THE stories of two acutely mentally ill women, kept in prison for weeks before hospital beds were found for them, were told by a prison governor addressing a House of Commons reception this week.
“I joined the service in order to be able to keep safe the community from people that they needed to be kept safe from,” Gabrielle Lee, the governor at HM Prison Low Newton, home to 350 women prisoners, said on Tuesday. “I am not convinced that that is the role I am currently being asked to do.”
Held during Prisoners Week, the reception was convened to highlight the importance of finding suitable accommodation for women released from prison. It was hosted by the Bishop of Gloucester, the Rt Revd Rachel Treweek, and the Bishop of Newcastle, the Rt Revd Christine Hardman.
Ms Lee, whose prison was rated “excellent” by the Chief Inspector of Prisons last year, described how many of the inmates admitted repeatedly on short sentences talked about prison “as a place of sanctuary as opposed to a place of sanction”. It was a place off the streets, where they could have a room of their own. She had used discretionary funding to pay for extra chaplaincy, family engagement workers, and sexual-abuse counselling (“none of these are highest priorities for the national prison service”)
The challenges were numerous: it was 187 miles to the nearest hospital that could admit prison residents; there was no funding for sanitary products; and protective equipment for staff was designed for men, not women. Two thirds of inmates were primary carers for children, 95 per cent of whom would end up sleeping in a different bed while their mother was in custody.
She described how women who were seriously mentally ill were being sent to custody “as a place of safety”. In August, the prison had taken in two women who were “completely disorientated, incoherent, extremely angry, extremely violent”. It had taken four weeks for a psychiatrist to confirm that they were mentally ill, and then five and six weeks to find them a bed. During that time they were in a segregated unit, screaming at each other and at staff.

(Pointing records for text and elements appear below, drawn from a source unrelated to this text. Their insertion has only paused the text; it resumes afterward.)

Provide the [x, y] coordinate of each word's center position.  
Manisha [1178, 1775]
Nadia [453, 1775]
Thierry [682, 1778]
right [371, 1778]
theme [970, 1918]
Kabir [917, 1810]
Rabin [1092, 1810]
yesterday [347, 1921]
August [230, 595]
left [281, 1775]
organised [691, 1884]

“If these women had been related to you, you wouldn’t have been happy with the conditions we were keeping them in,” she said. “The work I was asking those officers to do was not morally acceptable.”
She warned of “the implications of applying solutions for men as norms for women . . . We appear to be using the least effective, most expensive process, which is very likely to have a damaging effect to most of the people in our care.”
The reception also heard from Rachel, who, after an eight-year relationship with a violent man, had been drawn into his drug-dealing, eventually serving two years for supplying Class A drugs. “Terrified” on entering prison, she had been separated from her daughter, and, on her release, had initially had to share a single bed with her at her parents’ house, having been unable to meet the council’s demand that she find a two-bedroom property for £510 a month.
Housing was eventually found in a property provided by the diocese of Gloucester, working with the Re-Unite project run by the Nelson Trust (News, 3 February 2017). She now has a full-time job, and an “amazing relationship” with her daughter.
Concluding the speeches, the Second Estates Commissioner, Dame Caroline Spelman MP, said that it was right to “divert women from custody where possible”, and noted the harm caused by separating mothers from their children. “We have known for a very long time . . . that we aren’t doing this right, and we are not doing it well enough,” she said.
It is now 13 years since Baroness Jean Corston — present at the reception — published a review of vulnerable women in the criminal justice system, warning that the effects on the children of women sent to prison were “often nothing short of catastrophic”, and that “the nature of women’s custody in many of our prisons needs to be radically rethought”.
The Government’s Female Offender Strategy, published in June, included a commitment to reducing the number of women serving short custodial sentences. It noted that 60 per cent of female offenders had experienced domestic abuse.